What the task needs is the data below, written out verbatim.

____ Records provided

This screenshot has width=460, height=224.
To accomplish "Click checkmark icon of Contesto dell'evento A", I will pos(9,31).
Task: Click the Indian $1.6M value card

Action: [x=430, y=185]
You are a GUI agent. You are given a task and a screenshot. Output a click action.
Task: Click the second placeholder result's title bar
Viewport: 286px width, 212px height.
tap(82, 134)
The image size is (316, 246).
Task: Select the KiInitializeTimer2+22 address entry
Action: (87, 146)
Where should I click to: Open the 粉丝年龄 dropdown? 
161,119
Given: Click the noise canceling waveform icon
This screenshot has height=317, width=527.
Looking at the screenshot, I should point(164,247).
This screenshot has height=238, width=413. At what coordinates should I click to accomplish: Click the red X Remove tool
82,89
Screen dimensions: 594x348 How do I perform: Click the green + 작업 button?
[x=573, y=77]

________

**Output for this exercise:**
This screenshot has width=460, height=224.
To accomplish "Click checkmark icon of Contesto dell'evento A", I will pos(9,31).
Task: Click the Indian $1.6M value card

Action: [x=430, y=185]
You are a GUI agent. You are given a task and a screenshot. Output a click action.
Task: Click the second placeholder result's title bar
Viewport: 286px width, 212px height.
tap(82, 134)
The image size is (316, 246).
Task: Select the KiInitializeTimer2+22 address entry
Action: (87, 146)
Where should I click to: Open the 粉丝年龄 dropdown? 
161,119
Given: Click the noise canceling waveform icon
This screenshot has height=317, width=527.
Looking at the screenshot, I should point(164,247).
This screenshot has height=238, width=413. At what coordinates should I click to accomplish: Click the red X Remove tool
82,89
Screen dimensions: 594x348 How do I perform: Click the green + 작업 button?
[x=573, y=77]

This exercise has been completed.